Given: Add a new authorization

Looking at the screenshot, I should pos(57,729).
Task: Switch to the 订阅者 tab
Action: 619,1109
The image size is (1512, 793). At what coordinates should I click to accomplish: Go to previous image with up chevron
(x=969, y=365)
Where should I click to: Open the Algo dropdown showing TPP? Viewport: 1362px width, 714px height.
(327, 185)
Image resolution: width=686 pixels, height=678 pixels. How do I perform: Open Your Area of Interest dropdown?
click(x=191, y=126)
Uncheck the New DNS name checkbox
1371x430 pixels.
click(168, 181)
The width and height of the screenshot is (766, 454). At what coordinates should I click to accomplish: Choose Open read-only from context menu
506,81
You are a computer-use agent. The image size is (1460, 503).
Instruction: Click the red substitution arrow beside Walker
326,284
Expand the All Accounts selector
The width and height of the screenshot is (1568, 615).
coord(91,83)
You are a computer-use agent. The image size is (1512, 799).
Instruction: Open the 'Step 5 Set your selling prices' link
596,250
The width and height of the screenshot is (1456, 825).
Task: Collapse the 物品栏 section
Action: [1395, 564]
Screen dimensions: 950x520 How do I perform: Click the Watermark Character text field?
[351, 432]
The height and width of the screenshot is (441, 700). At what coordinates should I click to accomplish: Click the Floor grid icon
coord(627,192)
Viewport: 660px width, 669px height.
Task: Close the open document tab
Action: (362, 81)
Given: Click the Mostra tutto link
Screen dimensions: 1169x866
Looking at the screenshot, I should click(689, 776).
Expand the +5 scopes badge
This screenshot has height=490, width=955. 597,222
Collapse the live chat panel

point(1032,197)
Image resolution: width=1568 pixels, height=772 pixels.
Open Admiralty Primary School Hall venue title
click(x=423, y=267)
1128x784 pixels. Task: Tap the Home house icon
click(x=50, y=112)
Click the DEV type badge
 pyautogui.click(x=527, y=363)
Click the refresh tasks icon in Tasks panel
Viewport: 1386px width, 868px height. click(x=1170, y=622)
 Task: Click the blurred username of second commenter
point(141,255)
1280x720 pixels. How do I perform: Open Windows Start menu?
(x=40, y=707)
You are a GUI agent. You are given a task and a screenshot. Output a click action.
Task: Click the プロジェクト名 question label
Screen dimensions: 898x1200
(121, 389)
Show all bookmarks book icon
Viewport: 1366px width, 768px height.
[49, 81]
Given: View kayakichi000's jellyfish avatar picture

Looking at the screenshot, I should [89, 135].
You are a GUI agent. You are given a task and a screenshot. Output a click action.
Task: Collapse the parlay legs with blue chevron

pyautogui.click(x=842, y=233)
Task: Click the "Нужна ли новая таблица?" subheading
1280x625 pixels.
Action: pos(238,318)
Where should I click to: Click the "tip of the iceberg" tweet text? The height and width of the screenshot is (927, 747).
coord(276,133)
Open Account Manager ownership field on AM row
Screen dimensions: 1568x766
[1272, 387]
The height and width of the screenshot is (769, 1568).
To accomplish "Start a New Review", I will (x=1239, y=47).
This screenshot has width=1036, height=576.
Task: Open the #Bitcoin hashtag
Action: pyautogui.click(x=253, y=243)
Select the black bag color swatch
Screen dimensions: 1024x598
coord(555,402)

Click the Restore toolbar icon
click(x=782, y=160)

* _What needs to be done_
The response should consist only of the lines from the one containing "Image resolution: width=1568" to the end of the material above, both included.

* _Output below_
Image resolution: width=1568 pixels, height=772 pixels.
Open Admiralty Primary School Hall venue title
click(x=423, y=267)
1128x784 pixels. Task: Tap the Home house icon
click(x=50, y=112)
Click the DEV type badge
 pyautogui.click(x=527, y=363)
Click the refresh tasks icon in Tasks panel
Viewport: 1386px width, 868px height. click(x=1170, y=622)
 Task: Click the blurred username of second commenter
point(141,255)
1280x720 pixels. How do I perform: Open Windows Start menu?
(x=40, y=707)
You are a GUI agent. You are given a task and a screenshot. Output a click action.
Task: Click the プロジェクト名 question label
Screen dimensions: 898x1200
(121, 389)
Show all bookmarks book icon
Viewport: 1366px width, 768px height.
[49, 81]
Given: View kayakichi000's jellyfish avatar picture

Looking at the screenshot, I should [89, 135].
You are a GUI agent. You are given a task and a screenshot. Output a click action.
Task: Collapse the parlay legs with blue chevron

pyautogui.click(x=842, y=233)
Task: Click the "Нужна ли новая таблица?" subheading
1280x625 pixels.
Action: pos(238,318)
Where should I click to: Click the "tip of the iceberg" tweet text? The height and width of the screenshot is (927, 747).
coord(276,133)
Open Account Manager ownership field on AM row
Screen dimensions: 1568x766
[1272, 387]
The height and width of the screenshot is (769, 1568).
To accomplish "Start a New Review", I will (x=1239, y=47).
This screenshot has width=1036, height=576.
Task: Open the #Bitcoin hashtag
Action: pyautogui.click(x=253, y=243)
Select the black bag color swatch
Screen dimensions: 1024x598
coord(555,402)

Click the Restore toolbar icon
click(x=782, y=160)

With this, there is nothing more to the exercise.